25 radar bogor

’’Dipaksa’’ Tinggalkan Gas Melon

pojoksatu.id ANTREAN PANJANG: Warga Bogor mengantre gas elpiji 3 kg pada operasi pasar Hiswana Migas di bilangan Paledang, Bogor Tengah, Kota Bogor, kemarin (4/12).

ANTREAN PANJANG: Warga Bogor mengantre gas elpiji 3 kg pada operasi pasar Hiswana Migas di bilangan Paledang, Bogor Tengah, Kota Bogor, kemarin (4/12).

BOGOR–Sudah sepekan lebih warga Bogor dibuat resah dengan kelangkaan gas elpiji 3 kg. Mereka harus berkeliling mencari gas melon dari agen ke agen sampai toko-toko kelontong di pinggiran Bogor. Sebagian menyerah dan berpindah pada Bright Gas atau Blue Gas yang lebih mahal.
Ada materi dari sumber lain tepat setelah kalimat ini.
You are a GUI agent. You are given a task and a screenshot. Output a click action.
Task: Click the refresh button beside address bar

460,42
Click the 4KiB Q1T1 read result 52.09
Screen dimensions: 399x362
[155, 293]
Sebagian lain terus berburu operasi pasar seperti yang digelar Hiswana Migas di kawasan Paledang, Bogor Tengah, kemarin (4/12).

”Saya cari dari Ciawi, nyusurin ke mana-mana, cari info pem­bagian gas di mana-mana sampai ke Tegallega, Indra­prasta,’’ aku Reno (38), warga Tajur, Bogor Timur, ditemui Radar Bogor usai mengantre gas melon di Paledang. Reno mengaku memilih tetap berburu gas melon untuk bisnis kateringnya.

Begitu pula pengakuan Ari (34), warga Bubulak, yang juga ikut mengantre pembagian gas 3 kg di Paledang. Menurut Ari, pedagang di kawasan Bogor Utara malah nekat mematok harga mahal. ”Dijualnya Rp23 ribu,’’ kata Ari.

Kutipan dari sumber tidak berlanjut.